■ **HOW TO COMPLETE THIS TASK**
Would you retype all of these records exactly?

■ **DATA SUPPLIED**
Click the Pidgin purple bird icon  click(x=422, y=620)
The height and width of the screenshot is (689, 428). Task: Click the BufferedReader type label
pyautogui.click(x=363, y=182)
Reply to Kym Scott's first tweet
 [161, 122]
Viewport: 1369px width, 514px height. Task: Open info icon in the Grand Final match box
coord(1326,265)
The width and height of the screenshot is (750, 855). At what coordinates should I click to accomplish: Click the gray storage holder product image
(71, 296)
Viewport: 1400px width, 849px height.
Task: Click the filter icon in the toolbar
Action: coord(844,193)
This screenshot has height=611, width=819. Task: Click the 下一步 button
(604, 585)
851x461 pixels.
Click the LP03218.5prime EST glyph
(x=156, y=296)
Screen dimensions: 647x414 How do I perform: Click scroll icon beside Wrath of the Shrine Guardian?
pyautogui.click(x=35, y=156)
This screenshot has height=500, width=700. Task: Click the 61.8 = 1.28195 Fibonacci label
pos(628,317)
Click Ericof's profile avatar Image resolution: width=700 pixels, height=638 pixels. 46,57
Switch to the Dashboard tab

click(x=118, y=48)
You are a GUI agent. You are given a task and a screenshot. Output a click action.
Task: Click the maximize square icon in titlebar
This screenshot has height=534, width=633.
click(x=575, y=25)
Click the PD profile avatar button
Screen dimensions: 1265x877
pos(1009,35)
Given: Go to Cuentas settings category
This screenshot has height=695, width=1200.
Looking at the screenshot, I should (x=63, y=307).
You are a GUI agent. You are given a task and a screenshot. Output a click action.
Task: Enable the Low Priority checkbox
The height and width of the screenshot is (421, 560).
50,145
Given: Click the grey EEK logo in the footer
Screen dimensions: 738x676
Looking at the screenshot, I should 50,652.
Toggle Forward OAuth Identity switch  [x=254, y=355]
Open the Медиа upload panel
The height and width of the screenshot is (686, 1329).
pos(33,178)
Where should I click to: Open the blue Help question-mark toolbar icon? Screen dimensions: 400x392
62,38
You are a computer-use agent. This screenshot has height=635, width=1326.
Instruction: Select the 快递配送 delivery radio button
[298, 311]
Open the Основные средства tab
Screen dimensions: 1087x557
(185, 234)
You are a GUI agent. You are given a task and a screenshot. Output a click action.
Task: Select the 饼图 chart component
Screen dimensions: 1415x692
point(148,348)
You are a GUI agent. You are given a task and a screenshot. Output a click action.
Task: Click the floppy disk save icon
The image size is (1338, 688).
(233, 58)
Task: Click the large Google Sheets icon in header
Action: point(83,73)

■ **EXERCISE OUTPUT**
Click the Pidgin purple bird icon  click(x=422, y=620)
The height and width of the screenshot is (689, 428). Task: Click the BufferedReader type label
pyautogui.click(x=363, y=182)
Reply to Kym Scott's first tweet
 [161, 122]
Viewport: 1369px width, 514px height. Task: Open info icon in the Grand Final match box
coord(1326,265)
The width and height of the screenshot is (750, 855). At what coordinates should I click to accomplish: Click the gray storage holder product image
(71, 296)
Viewport: 1400px width, 849px height.
Task: Click the filter icon in the toolbar
Action: coord(844,193)
This screenshot has height=611, width=819. Task: Click the 下一步 button
(604, 585)
851x461 pixels.
Click the LP03218.5prime EST glyph
(x=156, y=296)
Screen dimensions: 647x414 How do I perform: Click scroll icon beside Wrath of the Shrine Guardian?
pyautogui.click(x=35, y=156)
This screenshot has height=500, width=700. Task: Click the 61.8 = 1.28195 Fibonacci label
pos(628,317)
Click Ericof's profile avatar Image resolution: width=700 pixels, height=638 pixels. 46,57
Switch to the Dashboard tab

click(x=118, y=48)
You are a GUI agent. You are given a task and a screenshot. Output a click action.
Task: Click the maximize square icon in titlebar
This screenshot has height=534, width=633.
click(x=575, y=25)
Click the PD profile avatar button
Screen dimensions: 1265x877
pos(1009,35)
Given: Go to Cuentas settings category
This screenshot has height=695, width=1200.
Looking at the screenshot, I should (x=63, y=307).
You are a GUI agent. You are given a task and a screenshot. Output a click action.
Task: Enable the Low Priority checkbox
The height and width of the screenshot is (421, 560).
50,145
Given: Click the grey EEK logo in the footer
Screen dimensions: 738x676
Looking at the screenshot, I should 50,652.
Toggle Forward OAuth Identity switch  [x=254, y=355]
Open the Медиа upload panel
The height and width of the screenshot is (686, 1329).
pos(33,178)
Where should I click to: Open the blue Help question-mark toolbar icon? Screen dimensions: 400x392
62,38
You are a computer-use agent. This screenshot has height=635, width=1326.
Instruction: Select the 快递配送 delivery radio button
[298, 311]
Open the Основные средства tab
Screen dimensions: 1087x557
(185, 234)
You are a GUI agent. You are given a task and a screenshot. Output a click action.
Task: Select the 饼图 chart component
Screen dimensions: 1415x692
point(148,348)
You are a GUI agent. You are given a task and a screenshot. Output a click action.
Task: Click the floppy disk save icon
The image size is (1338, 688).
(233, 58)
Task: Click the large Google Sheets icon in header
Action: point(83,73)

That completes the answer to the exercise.